Copy out, from the data below, each line in which the word "Viewport" occurs.

--

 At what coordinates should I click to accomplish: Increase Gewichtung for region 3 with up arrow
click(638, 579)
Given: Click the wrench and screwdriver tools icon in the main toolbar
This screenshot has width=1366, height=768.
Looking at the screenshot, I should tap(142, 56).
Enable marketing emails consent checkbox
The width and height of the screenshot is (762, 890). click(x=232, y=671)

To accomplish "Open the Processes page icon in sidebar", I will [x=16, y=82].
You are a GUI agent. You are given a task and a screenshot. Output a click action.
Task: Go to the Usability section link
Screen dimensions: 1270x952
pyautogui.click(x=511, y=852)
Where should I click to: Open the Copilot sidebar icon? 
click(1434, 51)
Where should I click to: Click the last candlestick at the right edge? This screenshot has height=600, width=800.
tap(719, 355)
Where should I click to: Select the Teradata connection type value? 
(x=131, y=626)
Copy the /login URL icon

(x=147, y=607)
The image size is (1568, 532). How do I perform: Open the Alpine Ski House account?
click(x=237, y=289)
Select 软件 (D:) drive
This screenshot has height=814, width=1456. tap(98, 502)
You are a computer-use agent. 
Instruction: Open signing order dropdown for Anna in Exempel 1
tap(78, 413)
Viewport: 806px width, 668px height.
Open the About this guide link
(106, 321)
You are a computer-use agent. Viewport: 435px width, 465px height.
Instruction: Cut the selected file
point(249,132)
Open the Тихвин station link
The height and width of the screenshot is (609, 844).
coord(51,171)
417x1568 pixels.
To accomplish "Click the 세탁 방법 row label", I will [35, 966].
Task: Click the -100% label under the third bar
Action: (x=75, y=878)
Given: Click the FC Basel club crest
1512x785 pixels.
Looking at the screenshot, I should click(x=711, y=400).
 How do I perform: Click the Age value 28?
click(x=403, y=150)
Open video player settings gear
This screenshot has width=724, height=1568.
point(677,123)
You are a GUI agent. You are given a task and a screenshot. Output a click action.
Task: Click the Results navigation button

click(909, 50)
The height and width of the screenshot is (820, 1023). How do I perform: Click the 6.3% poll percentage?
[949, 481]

--

- [RESPONSE FOR THIS EXERCISE]
Viewport: 806px width, 668px height.
You are a computer-use agent. Viewport: 435px width, 465px height.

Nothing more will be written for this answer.